■ Working data

>>

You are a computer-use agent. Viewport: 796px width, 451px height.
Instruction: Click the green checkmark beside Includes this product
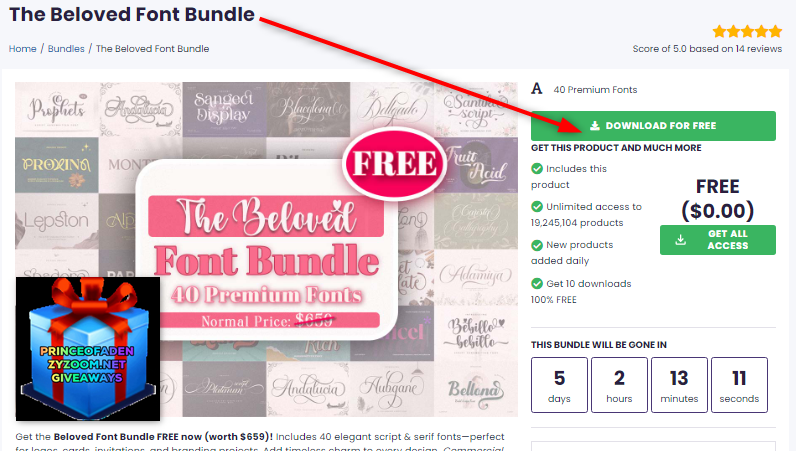tap(537, 168)
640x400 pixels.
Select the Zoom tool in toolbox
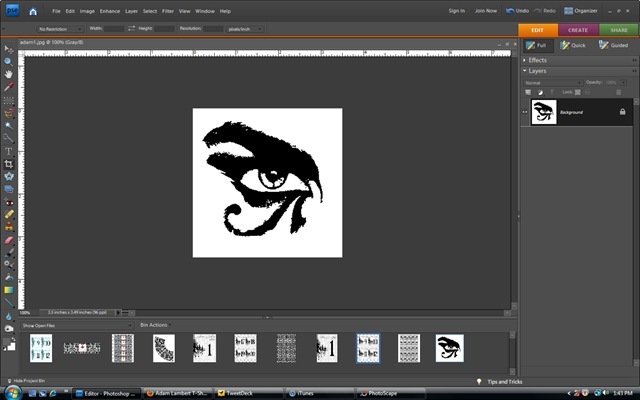point(8,61)
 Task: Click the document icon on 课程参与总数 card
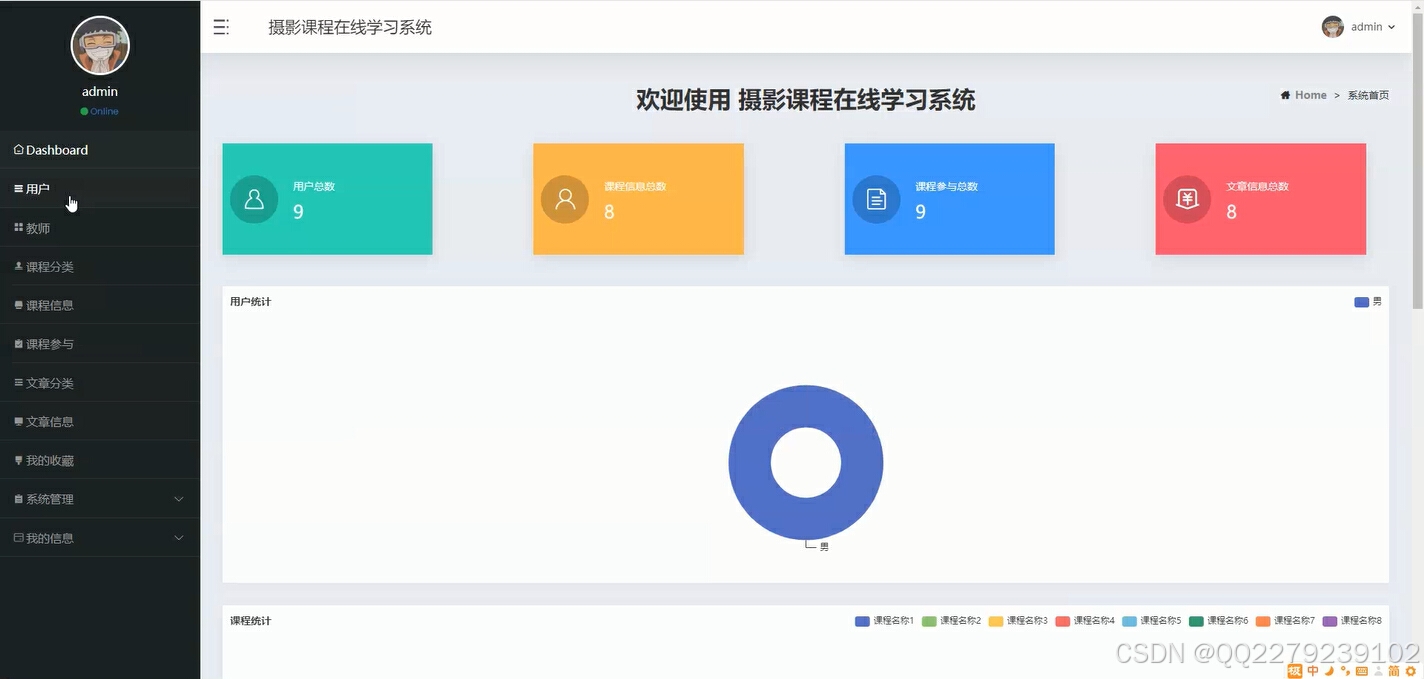(875, 198)
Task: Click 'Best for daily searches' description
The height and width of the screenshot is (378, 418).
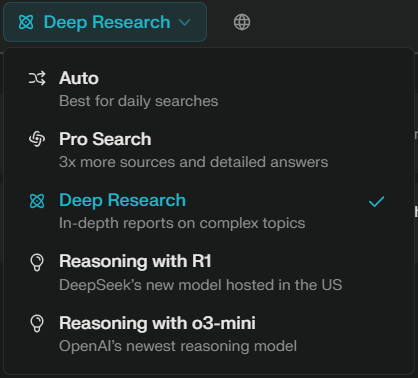Action: 139,101
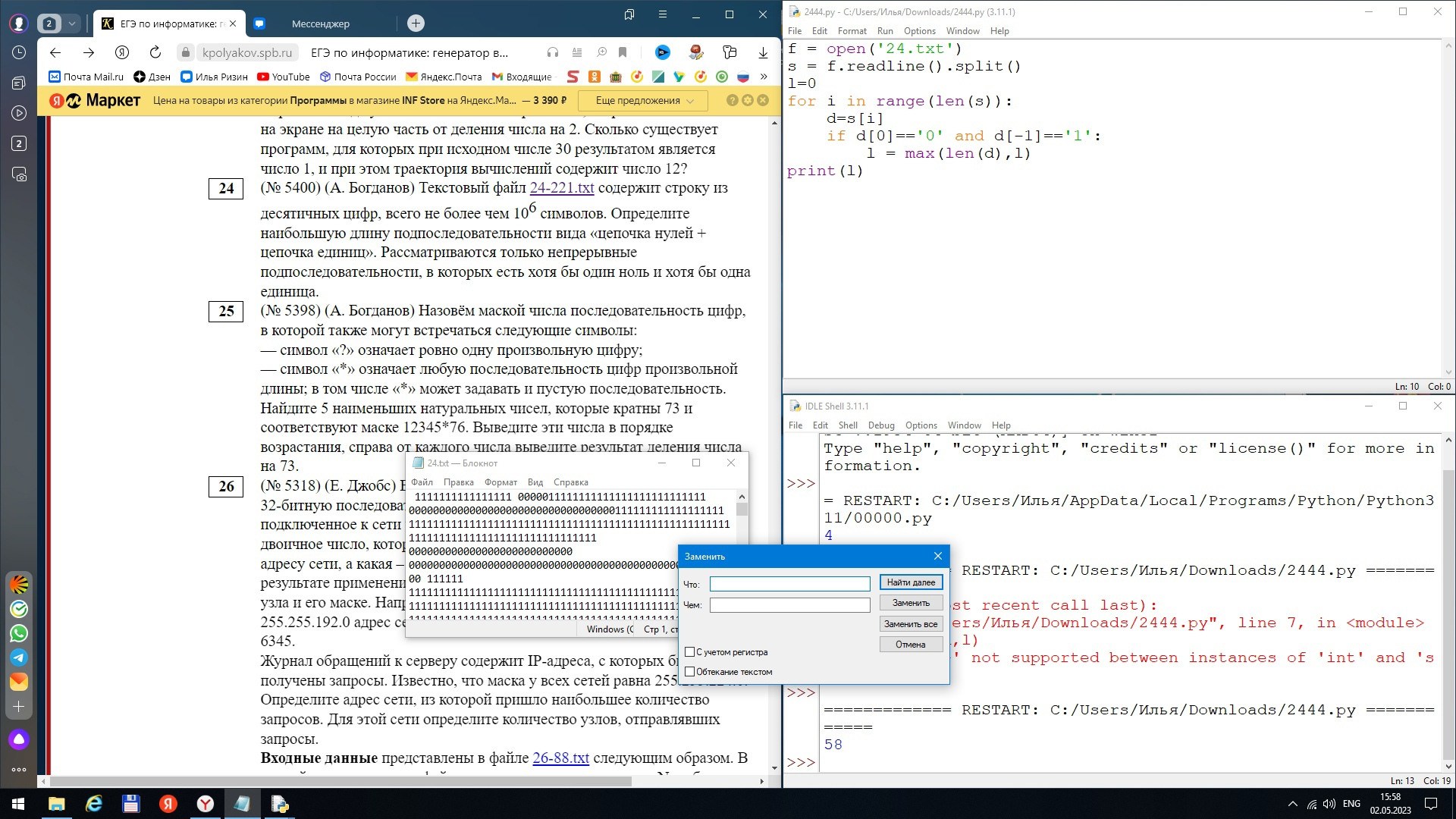Click the Run module icon in IDLE
Image resolution: width=1456 pixels, height=819 pixels.
[884, 30]
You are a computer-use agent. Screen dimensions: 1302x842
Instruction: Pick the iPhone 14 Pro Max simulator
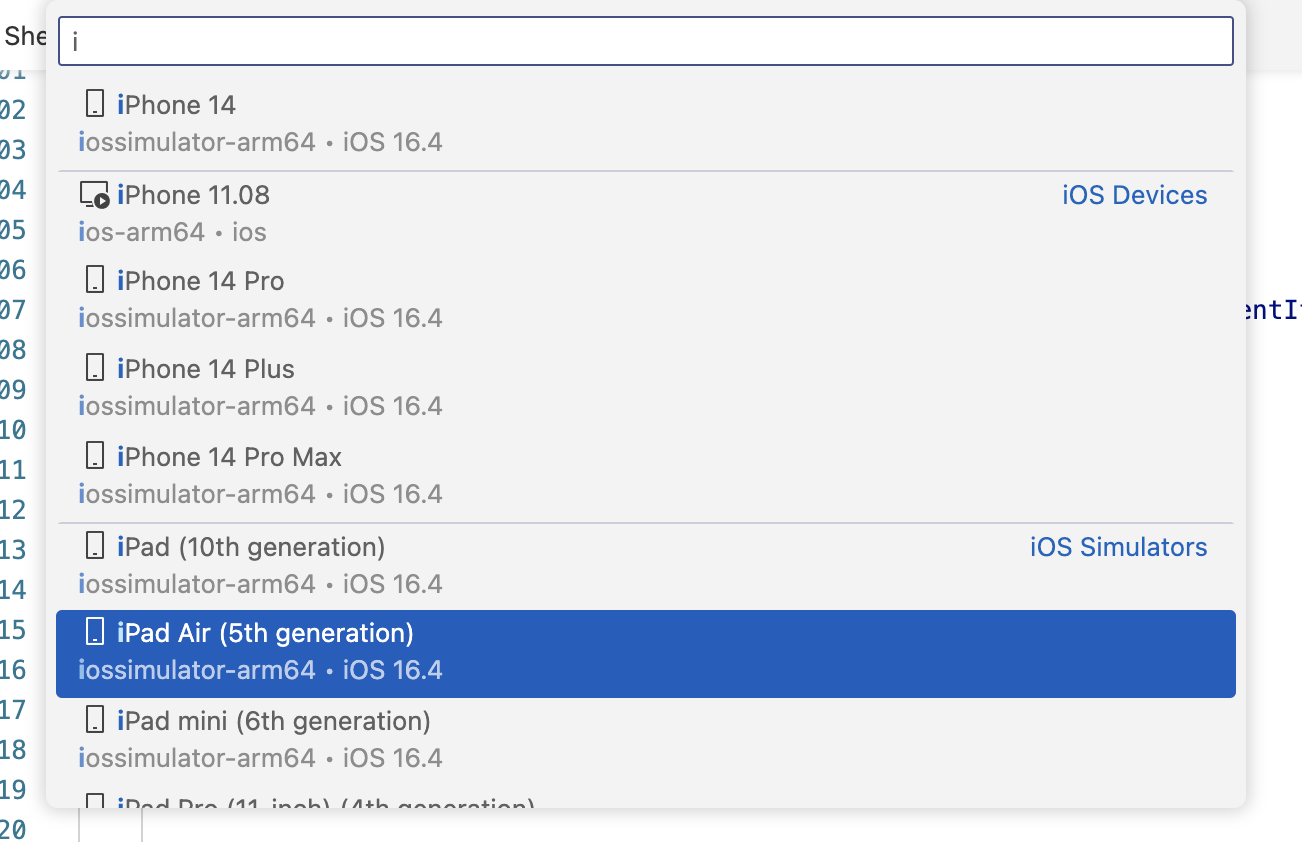click(400, 472)
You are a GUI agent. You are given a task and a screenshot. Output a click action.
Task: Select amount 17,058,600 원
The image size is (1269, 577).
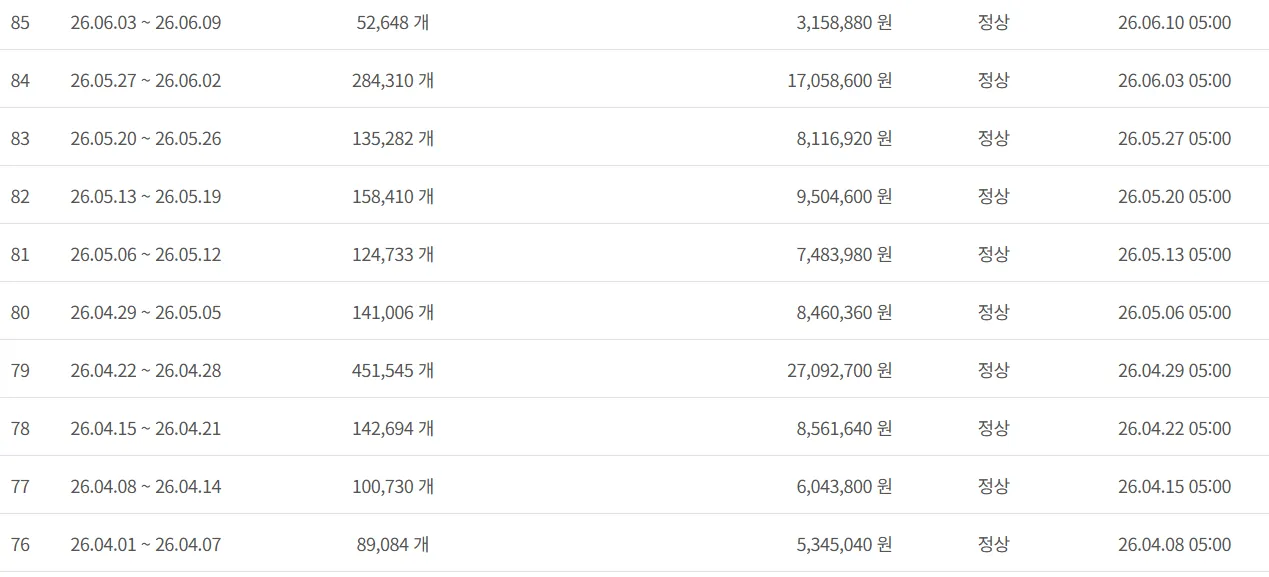840,80
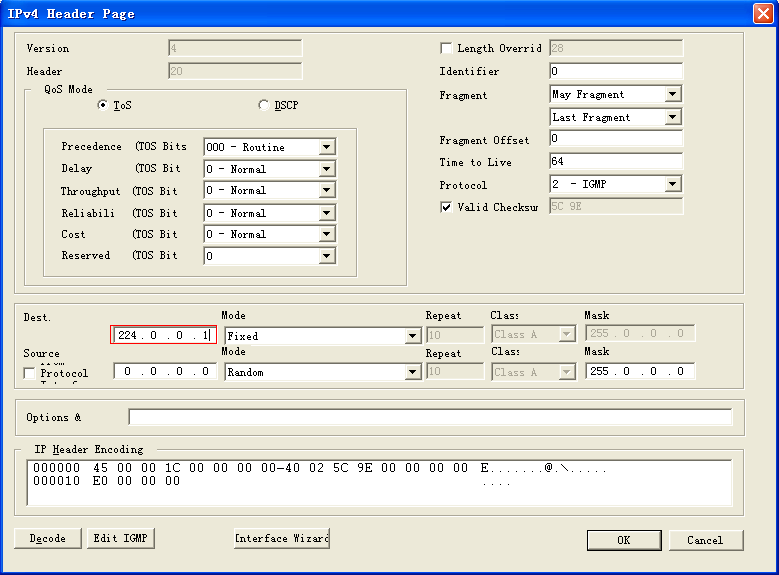Screen dimensions: 779x575
Task: Open the Throughput dropdown list
Action: pyautogui.click(x=326, y=191)
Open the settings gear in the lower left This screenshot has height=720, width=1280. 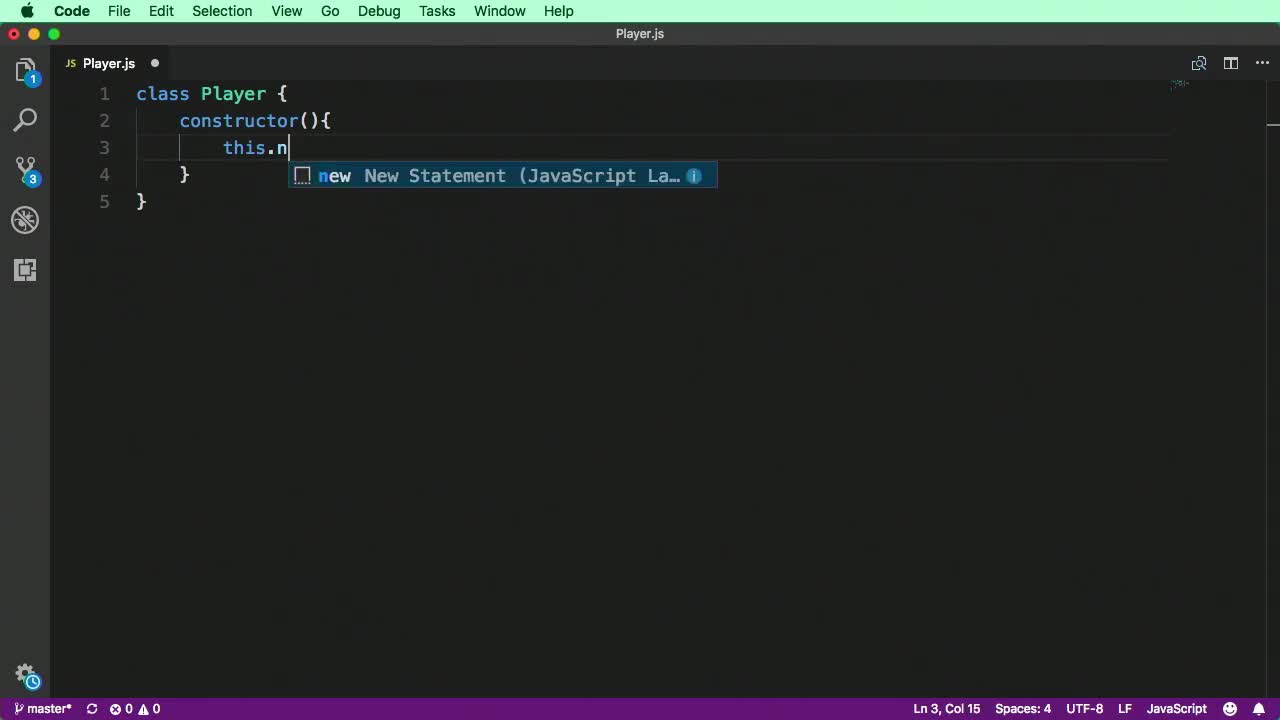pyautogui.click(x=25, y=674)
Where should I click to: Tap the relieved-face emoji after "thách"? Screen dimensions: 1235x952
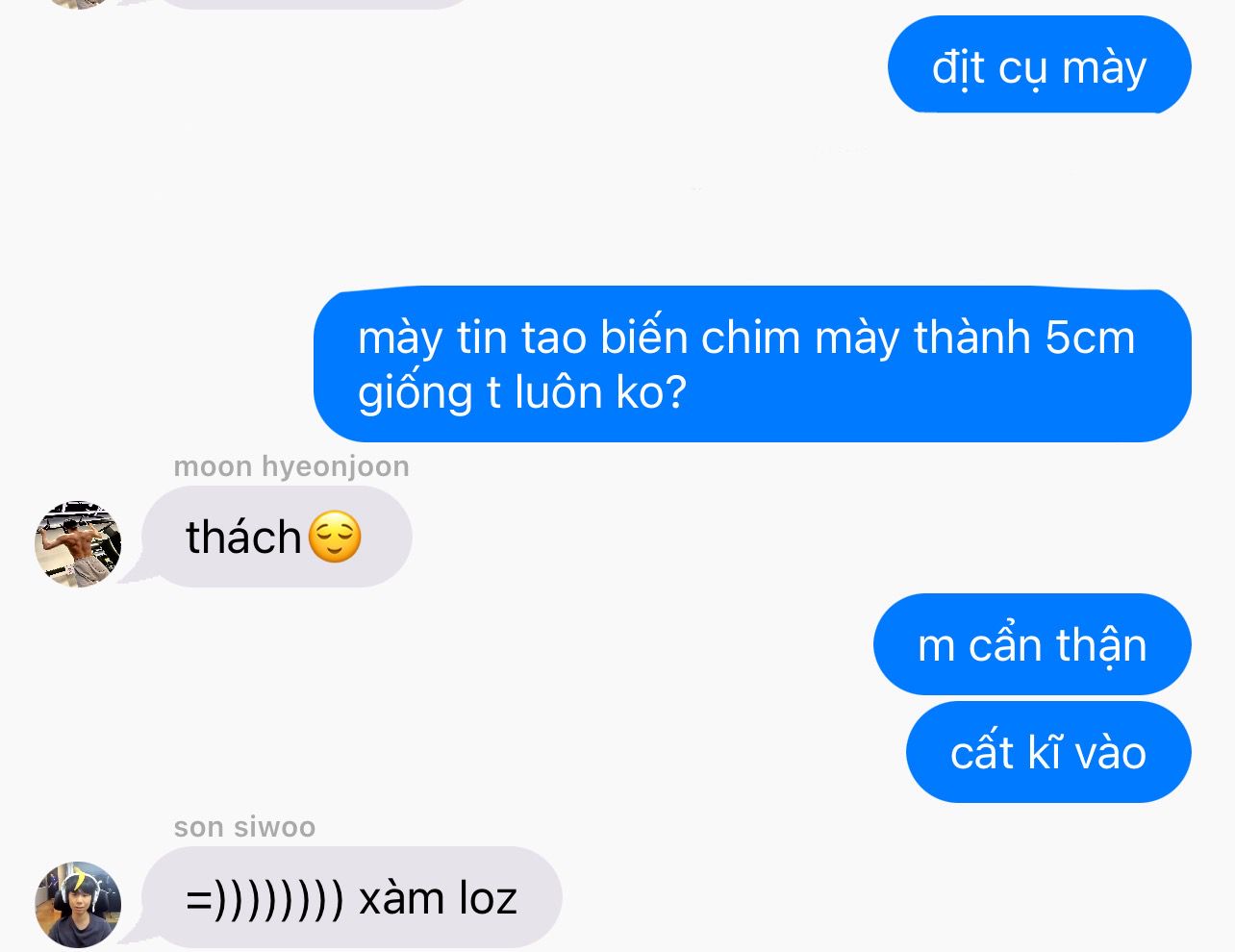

<<

■ Your goal
List, from the entries above, every line in which the word "computer" shows up.

■ Reply to the exercise
You are a computer-use agent. Viewport: 796px width, 451px height.
You are a computer-use agent. Screen dimensions: 1302x842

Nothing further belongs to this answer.